**Records supplied:**
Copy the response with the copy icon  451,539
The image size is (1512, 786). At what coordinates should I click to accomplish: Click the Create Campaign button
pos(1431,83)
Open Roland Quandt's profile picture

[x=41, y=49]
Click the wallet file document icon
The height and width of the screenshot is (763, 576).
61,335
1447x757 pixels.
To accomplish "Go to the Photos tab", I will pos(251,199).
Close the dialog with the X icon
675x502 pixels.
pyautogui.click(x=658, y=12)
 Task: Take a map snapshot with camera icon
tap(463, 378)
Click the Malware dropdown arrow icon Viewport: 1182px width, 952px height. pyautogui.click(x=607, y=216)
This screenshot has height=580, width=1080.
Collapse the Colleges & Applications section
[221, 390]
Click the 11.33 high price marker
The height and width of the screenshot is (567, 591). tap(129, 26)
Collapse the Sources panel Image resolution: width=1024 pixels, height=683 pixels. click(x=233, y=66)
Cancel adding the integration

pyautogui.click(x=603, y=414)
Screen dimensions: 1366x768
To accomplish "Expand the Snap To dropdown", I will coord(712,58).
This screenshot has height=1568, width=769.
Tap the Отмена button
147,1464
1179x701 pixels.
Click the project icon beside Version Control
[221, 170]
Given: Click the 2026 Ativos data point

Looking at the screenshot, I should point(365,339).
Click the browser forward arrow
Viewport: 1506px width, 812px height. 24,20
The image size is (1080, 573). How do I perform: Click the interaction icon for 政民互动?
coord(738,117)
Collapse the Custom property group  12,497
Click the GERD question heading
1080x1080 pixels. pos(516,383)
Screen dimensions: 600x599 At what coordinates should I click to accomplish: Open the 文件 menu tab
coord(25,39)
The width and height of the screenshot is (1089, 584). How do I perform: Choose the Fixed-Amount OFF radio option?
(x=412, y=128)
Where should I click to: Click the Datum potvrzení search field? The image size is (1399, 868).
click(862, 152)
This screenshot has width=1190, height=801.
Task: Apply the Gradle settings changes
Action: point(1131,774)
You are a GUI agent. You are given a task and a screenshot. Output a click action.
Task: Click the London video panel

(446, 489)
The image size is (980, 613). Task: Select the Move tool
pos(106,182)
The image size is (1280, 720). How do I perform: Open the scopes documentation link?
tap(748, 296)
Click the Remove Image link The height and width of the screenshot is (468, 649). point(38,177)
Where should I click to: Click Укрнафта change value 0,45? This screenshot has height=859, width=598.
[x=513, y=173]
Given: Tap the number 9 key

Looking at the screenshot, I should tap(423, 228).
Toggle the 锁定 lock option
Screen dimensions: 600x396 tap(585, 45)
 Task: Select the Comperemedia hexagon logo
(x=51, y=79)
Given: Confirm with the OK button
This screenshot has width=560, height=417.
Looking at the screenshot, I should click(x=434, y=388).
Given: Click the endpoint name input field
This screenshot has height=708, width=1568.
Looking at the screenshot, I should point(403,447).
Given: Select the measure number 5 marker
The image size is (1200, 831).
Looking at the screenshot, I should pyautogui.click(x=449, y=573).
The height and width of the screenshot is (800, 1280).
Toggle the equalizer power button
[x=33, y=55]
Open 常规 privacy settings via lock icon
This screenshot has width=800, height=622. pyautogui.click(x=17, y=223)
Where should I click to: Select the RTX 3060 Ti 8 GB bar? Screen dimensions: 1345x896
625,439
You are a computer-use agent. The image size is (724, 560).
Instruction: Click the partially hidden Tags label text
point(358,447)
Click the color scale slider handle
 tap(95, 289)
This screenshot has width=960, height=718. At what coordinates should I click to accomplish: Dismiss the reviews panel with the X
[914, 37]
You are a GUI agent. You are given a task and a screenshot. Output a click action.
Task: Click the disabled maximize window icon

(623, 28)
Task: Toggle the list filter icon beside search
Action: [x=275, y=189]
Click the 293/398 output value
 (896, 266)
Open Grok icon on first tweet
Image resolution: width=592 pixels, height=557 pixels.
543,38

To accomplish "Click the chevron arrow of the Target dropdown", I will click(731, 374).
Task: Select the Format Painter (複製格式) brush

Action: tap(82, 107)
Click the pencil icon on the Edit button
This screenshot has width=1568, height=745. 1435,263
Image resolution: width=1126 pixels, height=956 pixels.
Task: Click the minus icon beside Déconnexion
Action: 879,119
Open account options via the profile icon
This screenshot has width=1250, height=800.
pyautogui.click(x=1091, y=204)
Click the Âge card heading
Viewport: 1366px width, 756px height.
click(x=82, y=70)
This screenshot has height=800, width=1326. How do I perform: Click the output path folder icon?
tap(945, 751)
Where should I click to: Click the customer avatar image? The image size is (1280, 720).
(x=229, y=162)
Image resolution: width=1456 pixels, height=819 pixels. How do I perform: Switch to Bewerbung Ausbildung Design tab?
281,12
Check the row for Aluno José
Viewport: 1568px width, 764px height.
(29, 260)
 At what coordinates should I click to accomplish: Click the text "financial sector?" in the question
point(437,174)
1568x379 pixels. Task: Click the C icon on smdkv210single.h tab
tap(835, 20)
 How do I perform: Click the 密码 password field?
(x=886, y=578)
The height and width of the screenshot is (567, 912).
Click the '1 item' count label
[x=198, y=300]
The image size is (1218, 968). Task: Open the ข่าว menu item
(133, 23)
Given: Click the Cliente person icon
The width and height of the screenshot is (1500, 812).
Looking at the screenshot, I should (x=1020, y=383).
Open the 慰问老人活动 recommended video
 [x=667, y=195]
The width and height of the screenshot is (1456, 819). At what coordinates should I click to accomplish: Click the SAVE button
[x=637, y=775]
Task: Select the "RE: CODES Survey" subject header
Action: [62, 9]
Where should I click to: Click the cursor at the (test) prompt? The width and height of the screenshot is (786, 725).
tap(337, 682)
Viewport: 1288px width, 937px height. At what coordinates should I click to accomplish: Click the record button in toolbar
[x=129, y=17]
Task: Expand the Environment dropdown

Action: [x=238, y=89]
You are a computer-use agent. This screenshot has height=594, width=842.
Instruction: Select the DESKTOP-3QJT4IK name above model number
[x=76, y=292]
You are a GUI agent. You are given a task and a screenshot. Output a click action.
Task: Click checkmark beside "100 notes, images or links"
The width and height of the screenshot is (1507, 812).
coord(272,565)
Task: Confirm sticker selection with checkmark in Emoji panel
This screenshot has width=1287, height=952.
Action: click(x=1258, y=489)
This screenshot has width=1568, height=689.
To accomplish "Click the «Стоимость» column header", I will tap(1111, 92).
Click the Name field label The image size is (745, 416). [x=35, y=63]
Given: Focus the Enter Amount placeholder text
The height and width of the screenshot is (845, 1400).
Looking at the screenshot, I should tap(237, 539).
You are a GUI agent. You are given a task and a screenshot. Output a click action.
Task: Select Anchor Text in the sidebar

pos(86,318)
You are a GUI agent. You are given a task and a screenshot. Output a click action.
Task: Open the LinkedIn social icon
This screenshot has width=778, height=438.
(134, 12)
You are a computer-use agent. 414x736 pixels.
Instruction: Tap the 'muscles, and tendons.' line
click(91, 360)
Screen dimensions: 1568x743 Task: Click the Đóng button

**What you need to do:**
Every line of the material above must be set down again exactly.

**Answer to this problem:**
Copy the response with the copy icon  451,539
The image size is (1512, 786). At what coordinates should I click to accomplish: Click the Create Campaign button
pos(1431,83)
Open Roland Quandt's profile picture

[x=41, y=49]
Click the wallet file document icon
The height and width of the screenshot is (763, 576).
61,335
1447x757 pixels.
To accomplish "Go to the Photos tab", I will pos(251,199).
Close the dialog with the X icon
675x502 pixels.
pyautogui.click(x=658, y=12)
 Task: Take a map snapshot with camera icon
tap(463, 378)
Click the Malware dropdown arrow icon Viewport: 1182px width, 952px height. pyautogui.click(x=607, y=216)
This screenshot has height=580, width=1080.
Collapse the Colleges & Applications section
[221, 390]
Click the 11.33 high price marker
The height and width of the screenshot is (567, 591). tap(129, 26)
Collapse the Sources panel Image resolution: width=1024 pixels, height=683 pixels. click(x=233, y=66)
Cancel adding the integration

pyautogui.click(x=603, y=414)
Screen dimensions: 1366x768
To accomplish "Expand the Snap To dropdown", I will coord(712,58).
This screenshot has height=1568, width=769.
Tap the Отмена button
147,1464
1179x701 pixels.
Click the project icon beside Version Control
[221, 170]
Given: Click the 2026 Ativos data point

Looking at the screenshot, I should point(365,339).
Click the browser forward arrow
Viewport: 1506px width, 812px height. 24,20
The image size is (1080, 573). How do I perform: Click the interaction icon for 政民互动?
coord(738,117)
Collapse the Custom property group  12,497
Click the GERD question heading
1080x1080 pixels. pos(516,383)
Screen dimensions: 600x599 At what coordinates should I click to accomplish: Open the 文件 menu tab
coord(25,39)
The width and height of the screenshot is (1089, 584). How do I perform: Choose the Fixed-Amount OFF radio option?
(x=412, y=128)
Where should I click to: Click the Datum potvrzení search field? The image size is (1399, 868).
click(862, 152)
This screenshot has width=1190, height=801.
Task: Apply the Gradle settings changes
Action: point(1131,774)
You are a GUI agent. You are given a task and a screenshot. Output a click action.
Task: Click the London video panel

(446, 489)
The image size is (980, 613). Task: Select the Move tool
pos(106,182)
The image size is (1280, 720). How do I perform: Open the scopes documentation link?
tap(748, 296)
Click the Remove Image link The height and width of the screenshot is (468, 649). point(38,177)
Where should I click to: Click Укрнафта change value 0,45? This screenshot has height=859, width=598.
[x=513, y=173]
Given: Tap the number 9 key

Looking at the screenshot, I should tap(423, 228).
Toggle the 锁定 lock option
Screen dimensions: 600x396 tap(585, 45)
 Task: Select the Comperemedia hexagon logo
(x=51, y=79)
Given: Confirm with the OK button
This screenshot has width=560, height=417.
Looking at the screenshot, I should click(x=434, y=388).
Given: Click the endpoint name input field
This screenshot has height=708, width=1568.
Looking at the screenshot, I should point(403,447).
Given: Select the measure number 5 marker
The image size is (1200, 831).
Looking at the screenshot, I should pyautogui.click(x=449, y=573).
The height and width of the screenshot is (800, 1280).
Toggle the equalizer power button
[x=33, y=55]
Open 常规 privacy settings via lock icon
This screenshot has width=800, height=622. pyautogui.click(x=17, y=223)
Where should I click to: Select the RTX 3060 Ti 8 GB bar? Screen dimensions: 1345x896
625,439
You are a computer-use agent. The image size is (724, 560).
Instruction: Click the partially hidden Tags label text
point(358,447)
Click the color scale slider handle
 tap(95, 289)
This screenshot has width=960, height=718. At what coordinates should I click to accomplish: Dismiss the reviews panel with the X
[914, 37]
You are a GUI agent. You are given a task and a screenshot. Output a click action.
Task: Click the disabled maximize window icon

(623, 28)
Task: Toggle the list filter icon beside search
Action: [x=275, y=189]
Click the 293/398 output value
 (896, 266)
Open Grok icon on first tweet
Image resolution: width=592 pixels, height=557 pixels.
543,38

To accomplish "Click the chevron arrow of the Target dropdown", I will click(731, 374).
Task: Select the Format Painter (複製格式) brush

Action: tap(82, 107)
Click the pencil icon on the Edit button
This screenshot has width=1568, height=745. 1435,263
Image resolution: width=1126 pixels, height=956 pixels.
Task: Click the minus icon beside Déconnexion
Action: 879,119
Open account options via the profile icon
This screenshot has width=1250, height=800.
pyautogui.click(x=1091, y=204)
Click the Âge card heading
Viewport: 1366px width, 756px height.
click(x=82, y=70)
This screenshot has height=800, width=1326. How do I perform: Click the output path folder icon?
tap(945, 751)
Where should I click to: Click the customer avatar image? The image size is (1280, 720).
(x=229, y=162)
Image resolution: width=1456 pixels, height=819 pixels. How do I perform: Switch to Bewerbung Ausbildung Design tab?
281,12
Check the row for Aluno José
Viewport: 1568px width, 764px height.
(29, 260)
 At what coordinates should I click to accomplish: Click the text "financial sector?" in the question
point(437,174)
1568x379 pixels. Task: Click the C icon on smdkv210single.h tab
tap(835, 20)
 How do I perform: Click the 密码 password field?
(x=886, y=578)
The height and width of the screenshot is (567, 912).
Click the '1 item' count label
[x=198, y=300]
The image size is (1218, 968). Task: Open the ข่าว menu item
(133, 23)
Given: Click the Cliente person icon
The width and height of the screenshot is (1500, 812).
Looking at the screenshot, I should (x=1020, y=383).
Open the 慰问老人活动 recommended video
 [x=667, y=195]
The width and height of the screenshot is (1456, 819). At what coordinates should I click to accomplish: Click the SAVE button
[x=637, y=775]
Task: Select the "RE: CODES Survey" subject header
Action: [62, 9]
Where should I click to: Click the cursor at the (test) prompt? The width and height of the screenshot is (786, 725).
tap(337, 682)
Viewport: 1288px width, 937px height. At what coordinates should I click to accomplish: Click the record button in toolbar
[x=129, y=17]
Task: Expand the Environment dropdown

Action: [x=238, y=89]
You are a computer-use agent. This screenshot has height=594, width=842.
Instruction: Select the DESKTOP-3QJT4IK name above model number
[x=76, y=292]
You are a GUI agent. You are given a task and a screenshot. Output a click action.
Task: Click checkmark beside "100 notes, images or links"
The width and height of the screenshot is (1507, 812).
coord(272,565)
Task: Confirm sticker selection with checkmark in Emoji panel
This screenshot has width=1287, height=952.
Action: click(x=1258, y=489)
This screenshot has width=1568, height=689.
To accomplish "Click the «Стоимость» column header", I will tap(1111, 92).
Click the Name field label The image size is (745, 416). [x=35, y=63]
Given: Focus the Enter Amount placeholder text
The height and width of the screenshot is (845, 1400).
Looking at the screenshot, I should tap(237, 539).
You are a GUI agent. You are given a task and a screenshot. Output a click action.
Task: Select Anchor Text in the sidebar

pos(86,318)
You are a GUI agent. You are given a task and a screenshot. Output a click action.
Task: Open the LinkedIn social icon
This screenshot has width=778, height=438.
(134, 12)
You are a computer-use agent. 414x736 pixels.
Instruction: Tap the 'muscles, and tendons.' line
click(91, 360)
Screen dimensions: 1568x743 Task: Click the Đóng button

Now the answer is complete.